DNA liegt meist doppelsträngig vor. Das heißt, dass einem DNA-Molekül oder -Strang ein anderes, komplementäres Molekül angelagert ist. Diese Anlagerung ist dadurch bedingt, dass je zwei Basen komplementär zueinander sind und sich gegenseitig „anziehen“. So ist Adenin komplementär zu Thymin, und Guanin komplementär zu Cytosin.
1.2 Was ist der genetische Code?
Abbildung in dieser Leseprobe nicht enthalten
Abbildung 3: Tripletts und Aminosäuren [Lohse und Engelhardt, 2005:10]

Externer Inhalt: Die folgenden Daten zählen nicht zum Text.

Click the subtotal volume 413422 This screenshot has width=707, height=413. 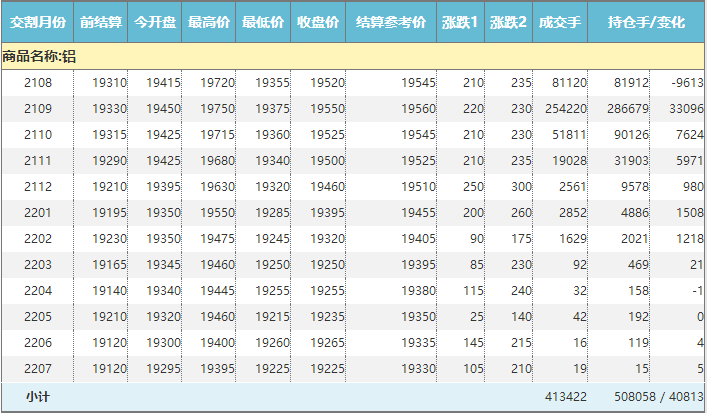[x=565, y=397]
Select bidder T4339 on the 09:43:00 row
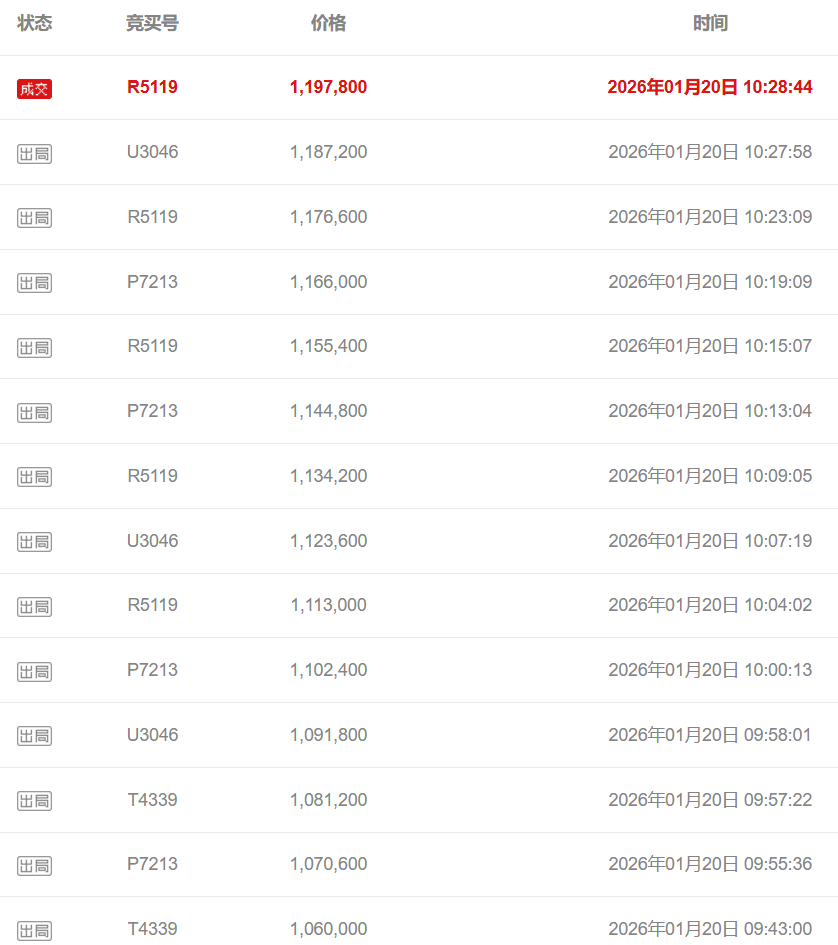Screen dimensions: 838x945 click(x=152, y=929)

Wie bereits erwähnt ist die DNA eine Abfolge von Basen, also eine Basensequenz. Diese Basensequenz ist in sogenannten Tripletts – Dreiergruppen von Basen – organisiert. Jedes Triplett kodiert genau eine Aminosäure, allerdings kann eine Aminosäure auch durch mehrere Tripletts kodiert werden. Die Basensequenz der DNA entspricht also der Aminosäuresequenz des Proteins, für das die DNA kodiert. Aus Abbildung3 lässt sich ablesen, welches Triplett für welche Aminosäure kodiert. Man liest die Codescheibe von innen nach außen, beginnt also mit der ersten Base im innersten Kreis, wählt im mittleren Kreis die zweite usw. Beispielsweise kodiert das Triplett ATG (die Basenfolge Adenin-Cytosin-Guanin) für die Aminosäure Methionin. Das Triplett ATG hat zudem eine Sonderfunktion als Start-Codon der Transkription eines Gens [Lohse und Engelhardt, 2005:10f].

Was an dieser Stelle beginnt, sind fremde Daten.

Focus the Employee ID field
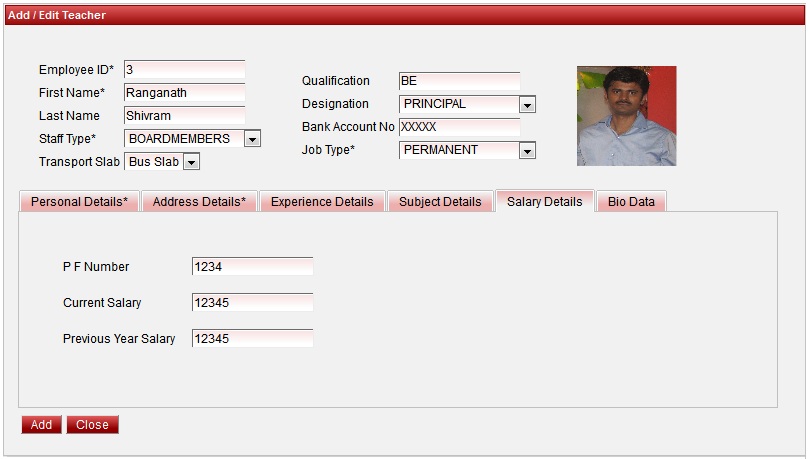 tap(184, 70)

Aus der Organisation der DNA in Tripletts, die für Aminosäuren kodieren, wird ersichtlich, dass die Basensequenz der DNA einer Aminosäuresequenz für ein Protein entspricht. Man bezeichnet dies auch als Kolinearität. Ein Gen kodiert also ein Protein [Lohse und Engelhardt, 2005:10f].
1.3 Was ist ein Gen?
Als Gen bezeichnet man also einen DNA-Abschnitt, der für ein bestimmtes Protein kodiert. Wenn man allerdings ein Gen genauer betrachtet, fällt auf, dass ein Gen sehr viel mehr Nukleotide – und somit mehr Tripletts – enthält, als nötig wären, um die Aminosäuresequenz des jeweiligen Proteins zu kodieren. Das ist dadurch bedingt, dass die DNA-Sequenz eines Gens nicht nur aus den Tripletts für die Aminosäuren eines Proteins (der cDNA, coding DNA) besteht, sondern auch strukturelle Abschnitte aufweist, die besondere Funktionen erfüllen [Lohse und Engelhardt, 2005:11f].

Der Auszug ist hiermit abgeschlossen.